Listed entries: Begin

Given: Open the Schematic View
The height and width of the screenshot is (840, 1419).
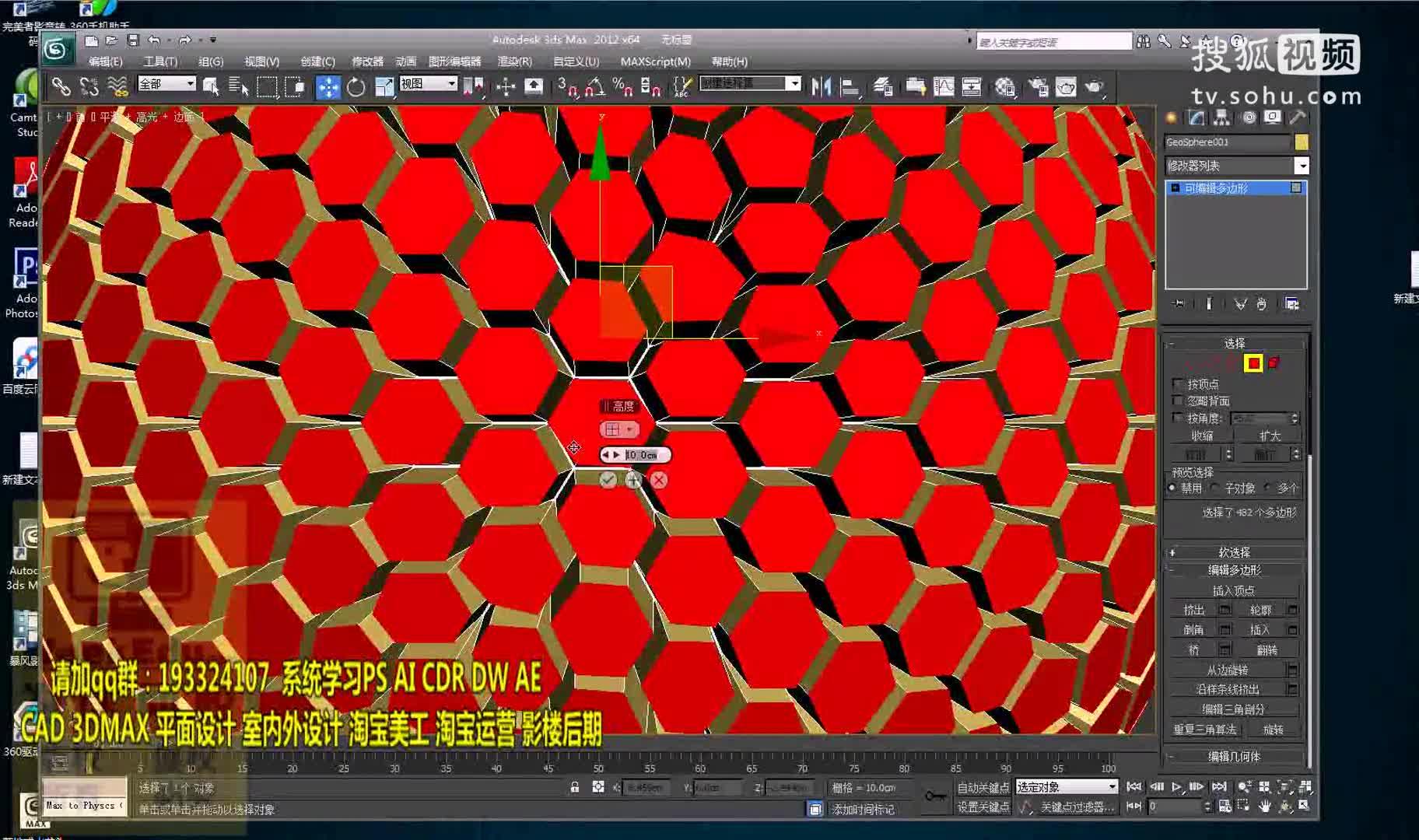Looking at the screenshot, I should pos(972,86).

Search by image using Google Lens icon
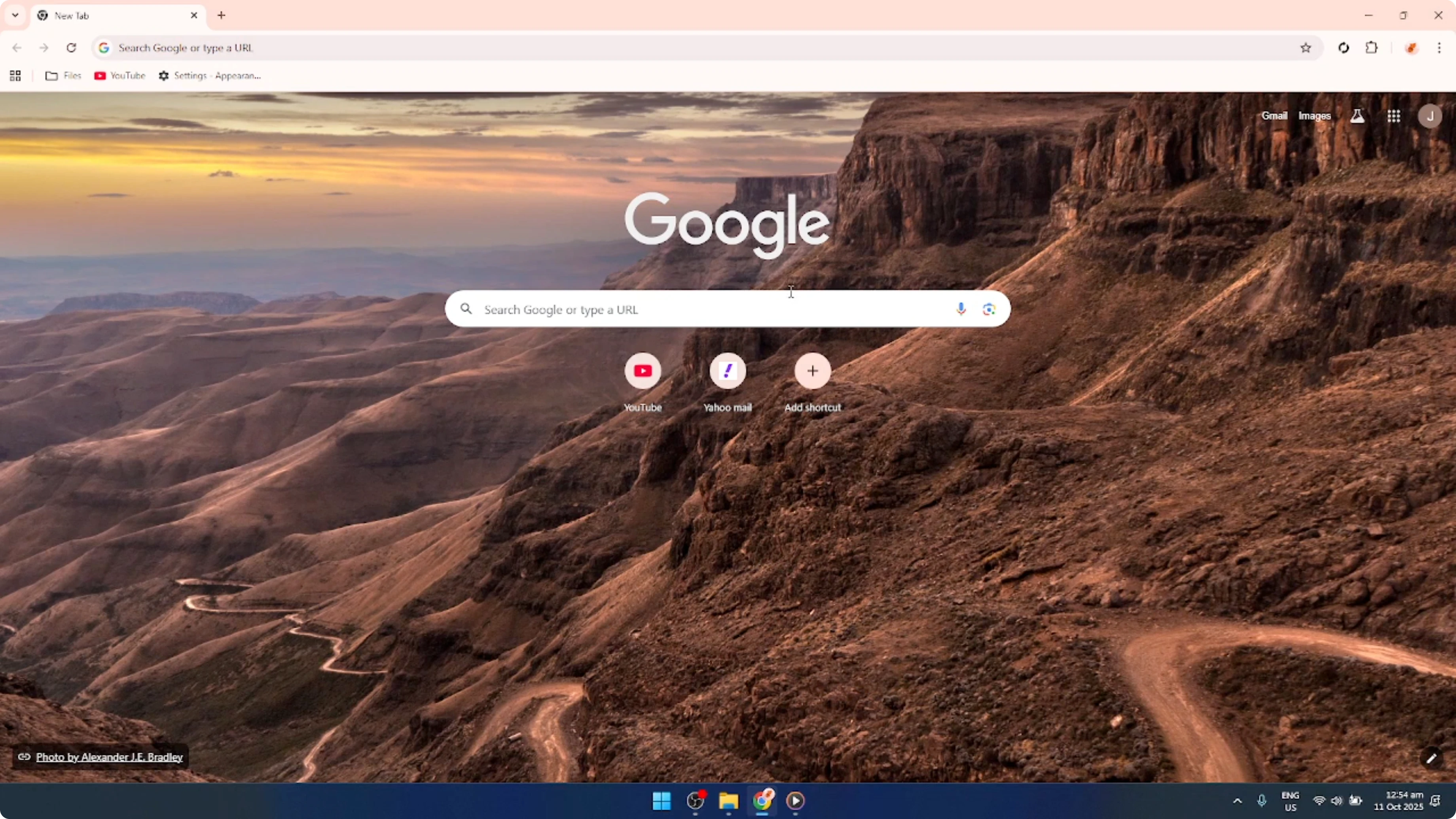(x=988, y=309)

Listed entries: End

Please restate the entries word for word. Skip the pictures.

Given: Open the Schematic View
The height and width of the screenshot is (840, 1419).
Looking at the screenshot, I should pos(972,86).

Search by image using Google Lens icon
(x=988, y=309)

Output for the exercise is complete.